Vous le voyez : votre argument est intéressant dans le cadre de notre discussion en séance, mais il n’est pas applicable au monde réel. Je propose que nous évitions ce type d’échanges. C’est un peu comme le problème du fromage : plus il y a de gruyère, plus il y a de trous et plus il y a de trous, moins il y a de gruyère… §Si je puis me permettre, l’argument manque de sérieux.
En revanche, l’amendement de M. Cardon, auquel on peut joindre celui de Mme Goulet, me semble très intéressant. Je suis tenté de lui donner un avis favorable, monsieur le sénateur, mais je souhaiterais que nous échangions plus avant sur le sujet ou, peut-être, que vous trouviez une solution avec l’Assemblée nationale, le cas échéant en commission mixte paritaire.
Si je résume, votre amendement tend à faire en sorte que la plainte soit déposée concomitamment au paiement de la rançon ou juste avant. Pour notre part, nous estimons préférable d’attendre 48 heures. On peut toujours discuter de l’opportunité de passer ce délai à 24 heures ou 72 heures. Sur ce point, je partage le point de vue de M. le rapporteur : il faut faire le plus court possible.
Votre amendement donne toutefois l’impression d’être fait pour ceux qui connaissent le risque cyber. Je me mets à la place de la petite commune ou d’un boulanger. Dans ma circonscription, un boulanger employant trois salariés a été victime d’une attaque cyber et s’est vu demander une rançon. Je ne suis pas sûr que les boulangers puissent suivre, à la fois, les travaux législatifs, les informations relatives à ces sujets et les conseils des sociétés de sécurité.
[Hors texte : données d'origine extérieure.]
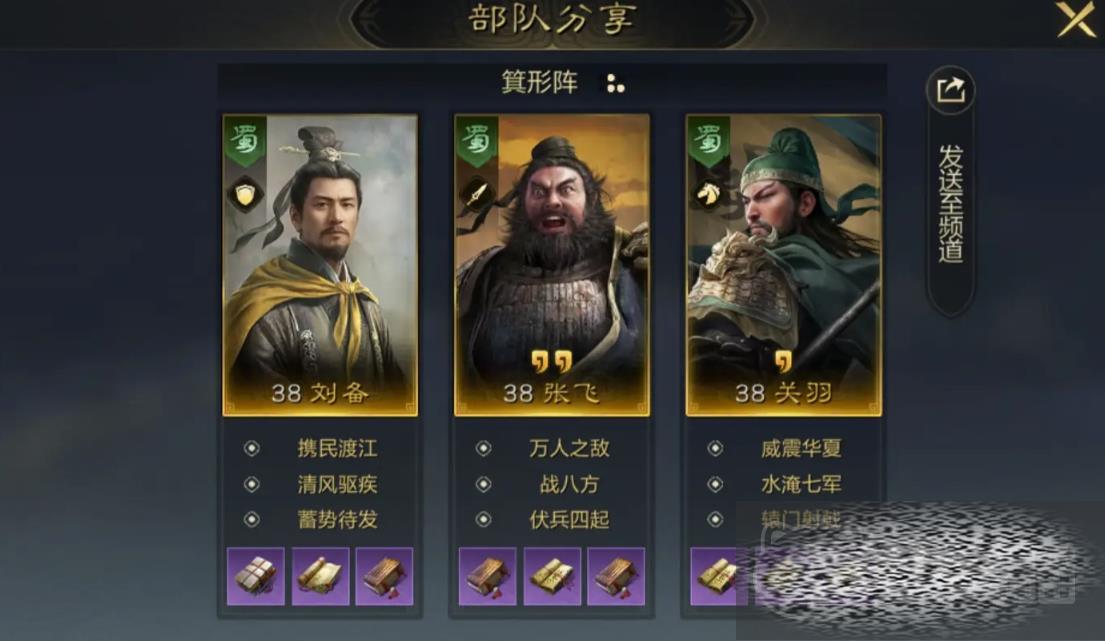
Task: Open Guan Yu's first book item
Action: [715, 576]
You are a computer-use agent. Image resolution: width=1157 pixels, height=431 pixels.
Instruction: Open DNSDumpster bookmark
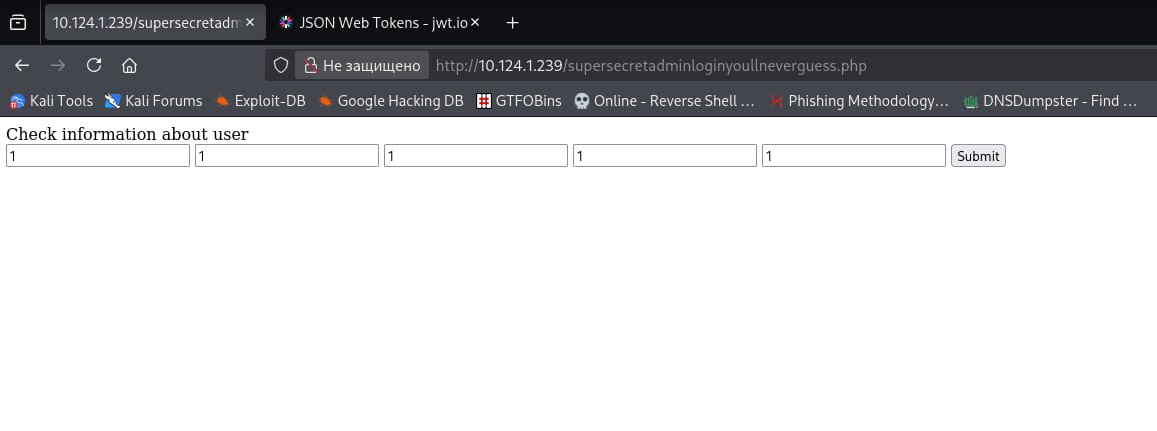(x=1050, y=101)
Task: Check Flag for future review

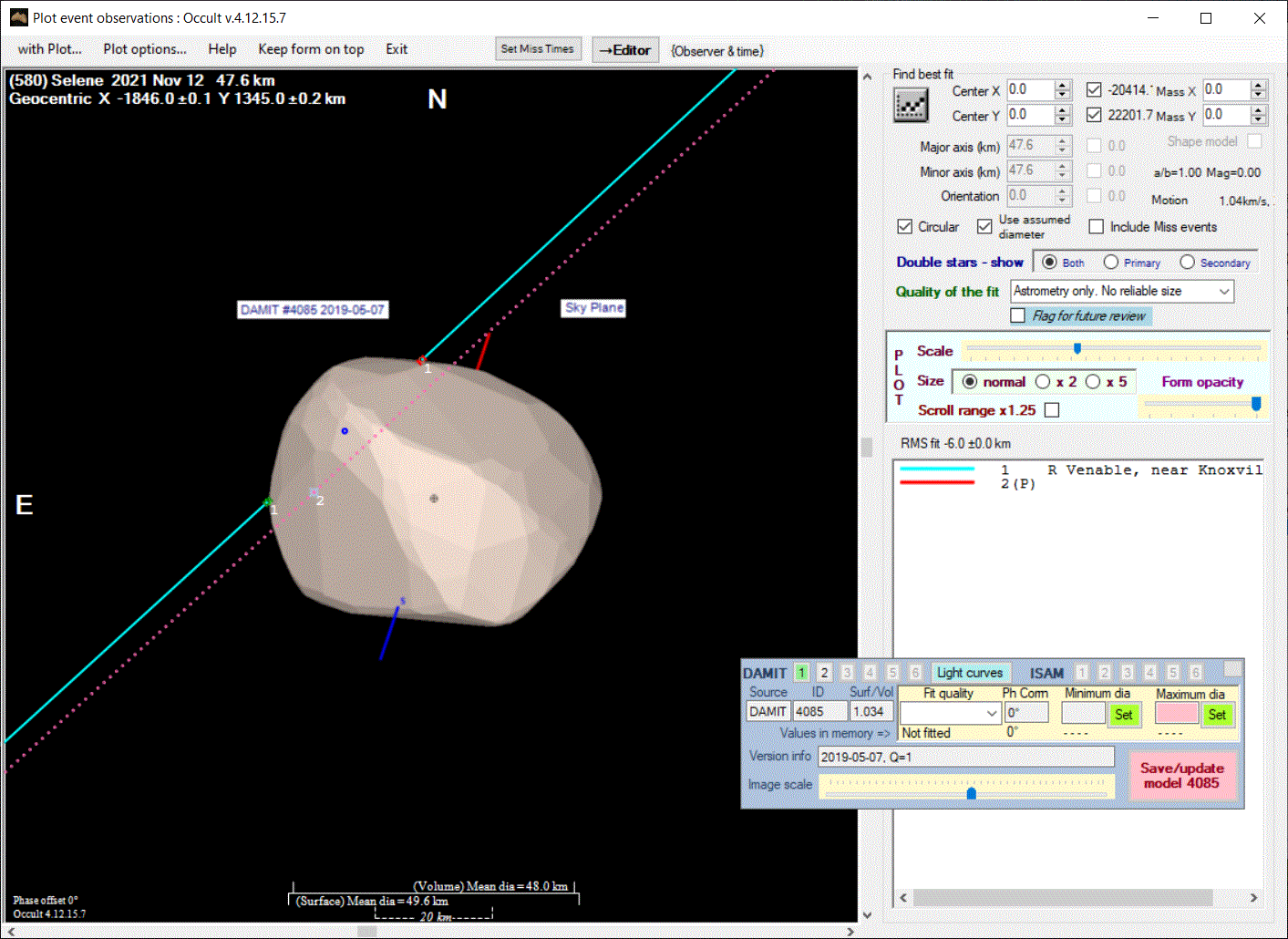Action: pos(1018,315)
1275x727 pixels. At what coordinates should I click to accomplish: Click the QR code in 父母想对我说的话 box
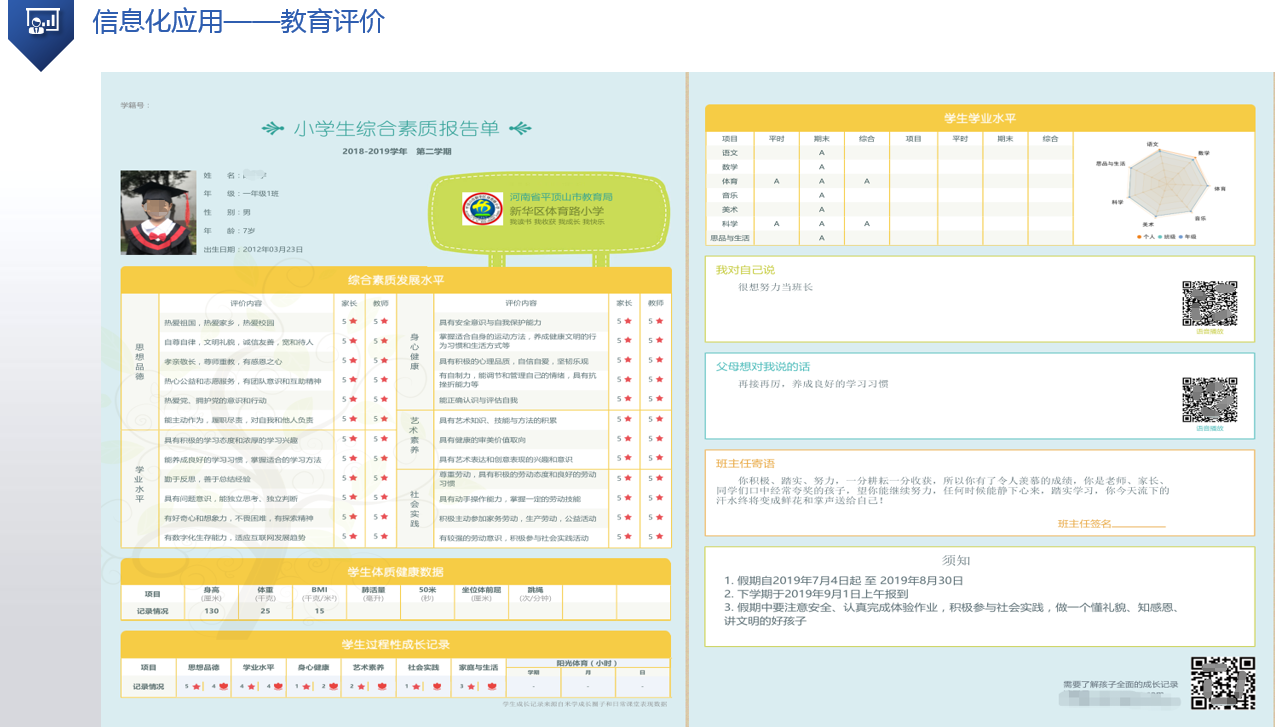pyautogui.click(x=1209, y=400)
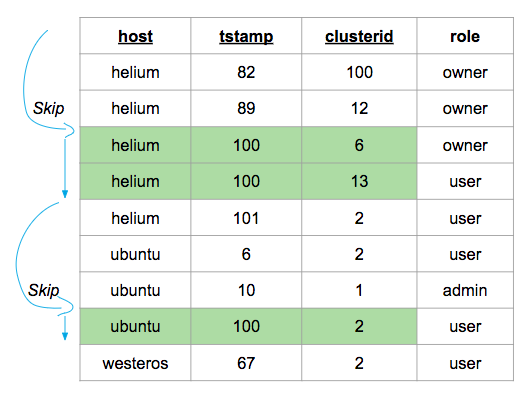
Task: Click the role column header
Action: [x=465, y=36]
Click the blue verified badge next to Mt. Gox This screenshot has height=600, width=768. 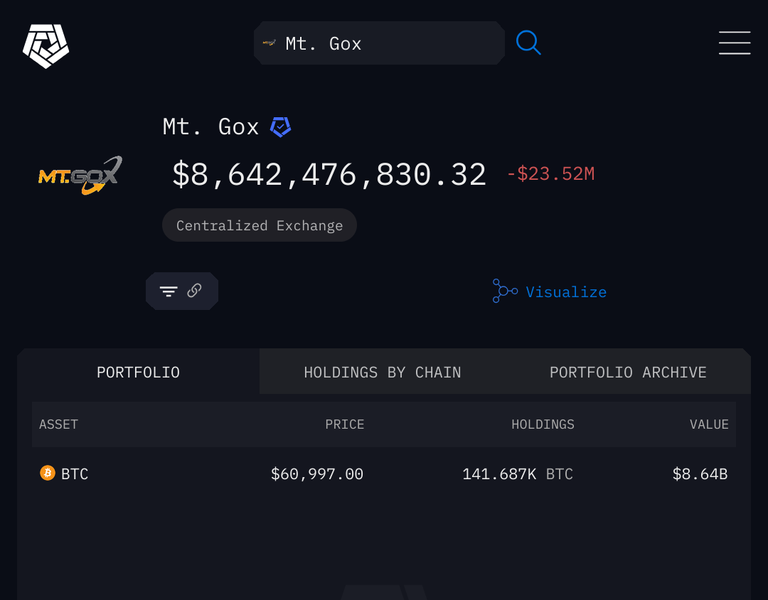click(281, 127)
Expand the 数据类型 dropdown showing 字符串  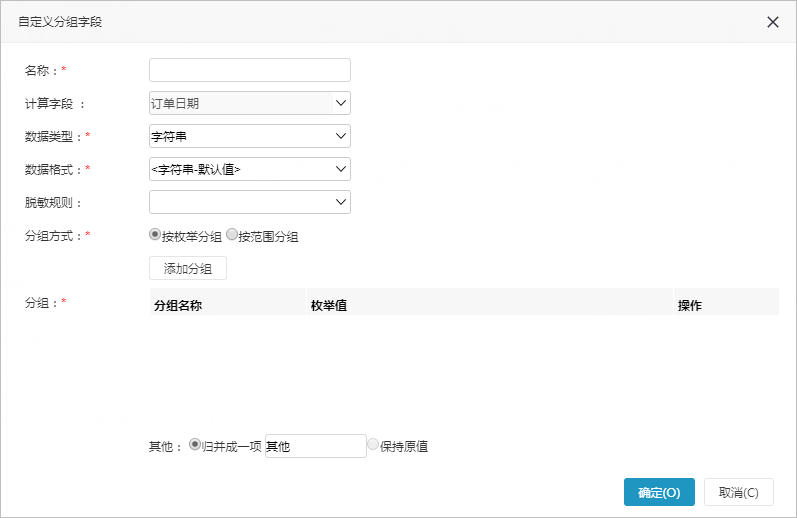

Il en va autrement, bien sûr, des très grandes sociétés du CAC 40, pour lesquelles je partage tout à fait votre avis. S’agissant des petites structures, il ne faudrait pas qu’un entrepreneur qui a souscrit un contrat d’assurance, dont il n’a pas lu toutes les lignes, couvrant le risque cyber – c’est ainsi qu’on le lui a vendu – paye ses cotisations en pensant qu’il sera remboursé en cas de sinistre et qu’on lui dise le moment venu : « Pas de chance, il fallait déclarer le sinistre avant ! »
Si je comprends tout à fait votre démarche, je considère que tout le monde n’est pas égal, du moins dans les premiers mois ou premières années de la loi – si elle devait être adoptée –, devant ce risque.
Je vous propose donc, dès lors que nous donnerons un avis favorable à votre amendement, de nous engager à chercher avec vous, ou à l’Assemblée nationale, la bonne mesure entre le moment où il est souhaitable de déclarer le sinistre – le plus tôt étant le mieux si l’on veut limiter l’effet d’opportunité pour les voleurs – et la prise en compte du choc que représente, pour des PME-TPE qui ne sont pas équipées pour y faire face, le blocage de leur entreprise.
Le Gouvernement émet donc un avis favorable sur l’amendement n° 46, mais que M. Cardon ne se vexe pas si nous corrigeons son texte au fur et à mesure de la navette.